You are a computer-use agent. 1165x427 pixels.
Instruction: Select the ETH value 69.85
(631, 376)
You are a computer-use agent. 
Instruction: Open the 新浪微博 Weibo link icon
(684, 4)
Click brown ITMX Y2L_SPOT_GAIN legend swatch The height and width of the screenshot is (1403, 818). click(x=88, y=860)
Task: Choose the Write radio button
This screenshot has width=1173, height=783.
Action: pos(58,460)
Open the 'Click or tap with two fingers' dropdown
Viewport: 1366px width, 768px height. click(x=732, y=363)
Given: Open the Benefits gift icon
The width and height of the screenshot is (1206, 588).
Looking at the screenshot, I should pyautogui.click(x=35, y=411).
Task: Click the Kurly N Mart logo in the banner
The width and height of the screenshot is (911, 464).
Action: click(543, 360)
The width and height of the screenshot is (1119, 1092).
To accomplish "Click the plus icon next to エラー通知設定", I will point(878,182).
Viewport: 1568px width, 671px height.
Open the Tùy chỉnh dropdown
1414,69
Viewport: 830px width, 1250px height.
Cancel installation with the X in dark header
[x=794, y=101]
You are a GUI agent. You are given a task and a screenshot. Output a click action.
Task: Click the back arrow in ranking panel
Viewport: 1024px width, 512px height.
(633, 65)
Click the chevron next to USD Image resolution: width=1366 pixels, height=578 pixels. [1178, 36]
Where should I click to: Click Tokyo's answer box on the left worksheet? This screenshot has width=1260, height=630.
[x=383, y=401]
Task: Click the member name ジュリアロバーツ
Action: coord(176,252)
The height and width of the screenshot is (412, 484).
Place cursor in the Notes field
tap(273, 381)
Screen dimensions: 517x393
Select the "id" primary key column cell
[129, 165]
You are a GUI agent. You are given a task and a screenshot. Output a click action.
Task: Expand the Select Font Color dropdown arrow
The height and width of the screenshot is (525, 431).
______________________________
## About this task
Word for word, transcribe each of the entries above.

## Written response
You are a computer-use agent. 1165x427 pixels.
Instruction: Select the ETH value 69.85
(631, 376)
You are a computer-use agent. 
Instruction: Open the 新浪微博 Weibo link icon
(684, 4)
Click brown ITMX Y2L_SPOT_GAIN legend swatch The height and width of the screenshot is (1403, 818). click(x=88, y=860)
Task: Choose the Write radio button
This screenshot has width=1173, height=783.
Action: pos(58,460)
Open the 'Click or tap with two fingers' dropdown
Viewport: 1366px width, 768px height. click(x=732, y=363)
Given: Open the Benefits gift icon
The width and height of the screenshot is (1206, 588).
Looking at the screenshot, I should pyautogui.click(x=35, y=411).
Task: Click the Kurly N Mart logo in the banner
The width and height of the screenshot is (911, 464).
Action: click(543, 360)
The width and height of the screenshot is (1119, 1092).
To accomplish "Click the plus icon next to エラー通知設定", I will point(878,182).
Viewport: 1568px width, 671px height.
Open the Tùy chỉnh dropdown
1414,69
Viewport: 830px width, 1250px height.
Cancel installation with the X in dark header
[x=794, y=101]
You are a GUI agent. You are given a task and a screenshot. Output a click action.
Task: Click the back arrow in ranking panel
Viewport: 1024px width, 512px height.
(633, 65)
Click the chevron next to USD Image resolution: width=1366 pixels, height=578 pixels. [1178, 36]
Where should I click to: Click Tokyo's answer box on the left worksheet? This screenshot has width=1260, height=630.
[x=383, y=401]
Task: Click the member name ジュリアロバーツ
Action: coord(176,252)
The height and width of the screenshot is (412, 484).
Place cursor in the Notes field
tap(273, 381)
Screen dimensions: 517x393
Select the "id" primary key column cell
[129, 165]
You are a GUI agent. You are given a task and a screenshot. Output a click action.
Task: Expand the Select Font Color dropdown arrow
The height and width of the screenshot is (525, 431).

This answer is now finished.